Suriye Yönetimi artık içinden çıkılmaz bir sürece girmiştir. Esad rejimi, son çare olarak, Türkiye’ye sığınan Suriyeliler ve ağırlandıkları kamplarla ilgili asılsız iddialar ortaya atmıştır. Bu çerçevede, “Suriye ordusundan ayrılan ve Türkiye’ye sığınan Yarbay Hüseyin Harmuş adlı bir Suriye vatandaşının, bilahare Türk yetkililer tarafından Suriye Yönetimi’ne teslim edildiği” öne sürülmüştür. Ancak, Türkiye’nin, Suriye halkına yaptığı insani yardımlar karşısında bu iddia oldukça sönük kalmış, Suriyeli yöneticiler, Türkiye’yi yıpratma amaçlarına ulaşamamışlardır. Ayrıca, T.C. Dışişleri Bakanlığı tarafından, konuyla ilgili yapılan basın açıklamasında “Sığınma amacıyla gelen herhangi bir kişinin Türkiye tarafından geri çevrilmesinin insani ve vicdani mülahazalarla, ayrıca, uluslararası hukuk ve yükümlülüklerimiz açısından mümkün olmadığı” açık bir şekilde vurgulanmıştır. Bir süre önce de kanlı Baas rejimiyle bağlantı çevreler tarafından, “Türkiye’nin Suriyeli muhaliflere silah sağladığı, Hatay’daki kamplarda şartların kötü olduğu” gibi asılsız, çirkin iddialar ortaya atılmış, ancak kabul görmemiştir.
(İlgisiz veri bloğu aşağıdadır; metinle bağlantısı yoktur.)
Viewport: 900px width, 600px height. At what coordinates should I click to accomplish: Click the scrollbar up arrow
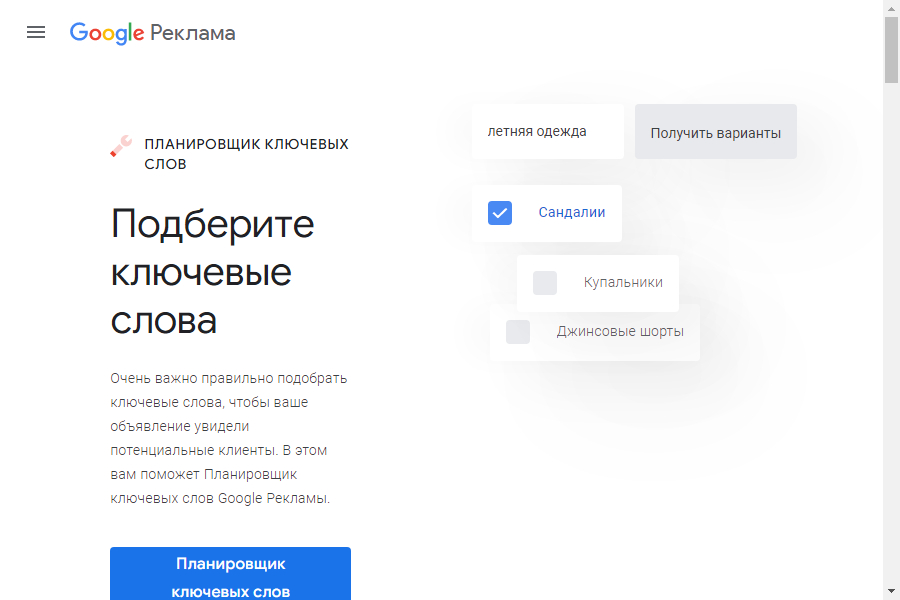(891, 8)
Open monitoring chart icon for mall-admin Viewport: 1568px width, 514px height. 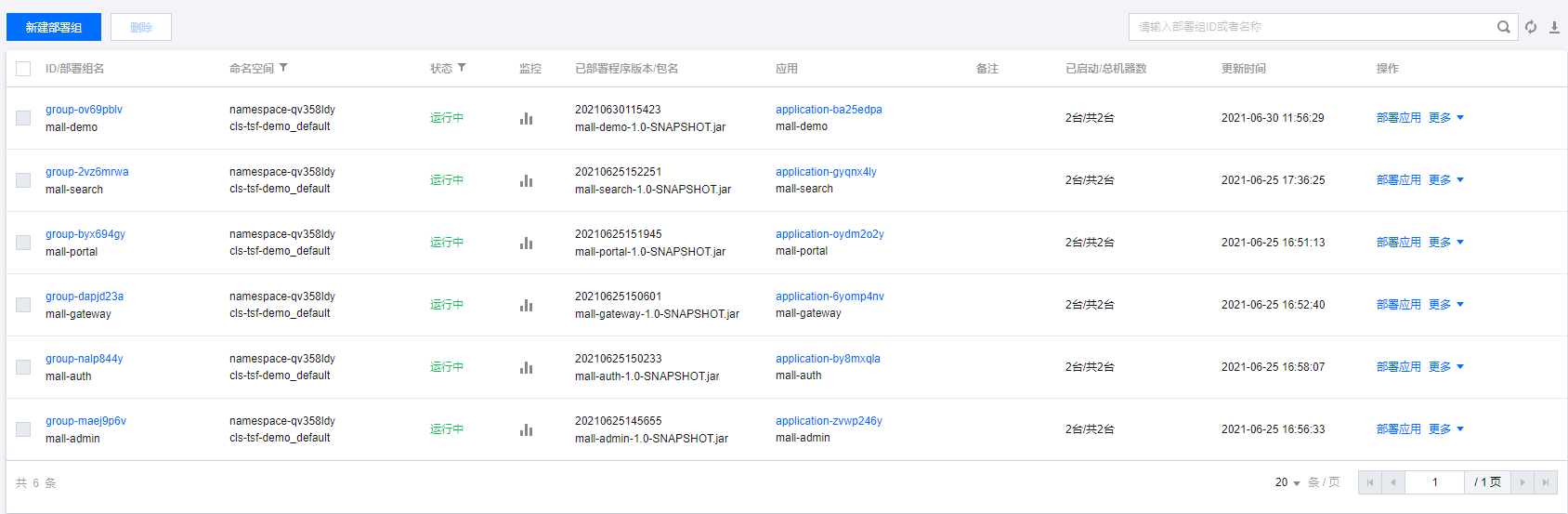pos(526,429)
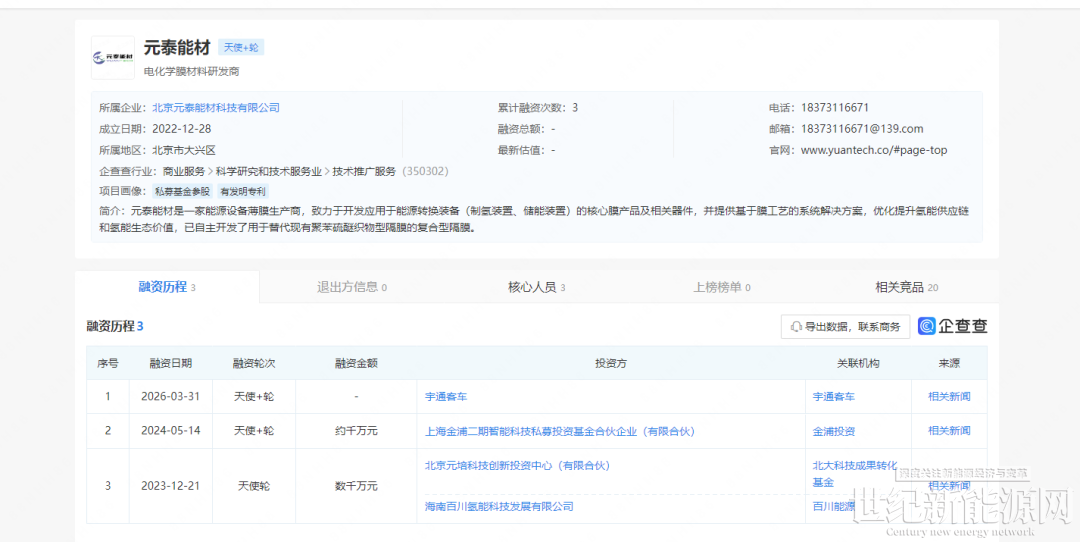Open 相关新闻 for the 2024-05-14 round

point(948,431)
Can güvenliği olamayan binlerce Suriyeli tek güvendikleri ülke, komşuları Türkiye’ye sığınmışlardır. Türk örf ve adetlerine göre misafir “baş tacıdır, kapıdan çevrilmez, emanettir”. Peygamberimizin, “komşusu aç iken tok yatan bizden değildir” sözü de Suriye’ye yönelik bakış açımızı özetlemektedir. Bu vesileyle Türkiye, Suriyeli misafirlerinin rahat etmesi için tüm imkanlarını seferber etmiştir. Türk yetkililer misafirlerine, “Suriye’deki şartlar iyileşmeden geri dönmek zorunda olmadıklarını” da söylemiştir. Türkiye’nin bu insani yaklaşımları tüm dünya kamuoyu tarafından da bilinmektedir. Bu nedenle, Suriye rejimi ve destekçileri tarafından ortaya atılan ve bundan sonra da atılması muhtemel iddiaların hiçbir hükmü yoktur.
Türkiye’nin tek temennisi, Suriyeli yöneticilerin bir an önce aklını başına alması, sokaktaki seslere kulak vermesi, ülkeye demokrasi, adalet ve barışın gelmesidir. Rejimler ancak, halklarını memnun edebildikleri oranda meşrudurlar…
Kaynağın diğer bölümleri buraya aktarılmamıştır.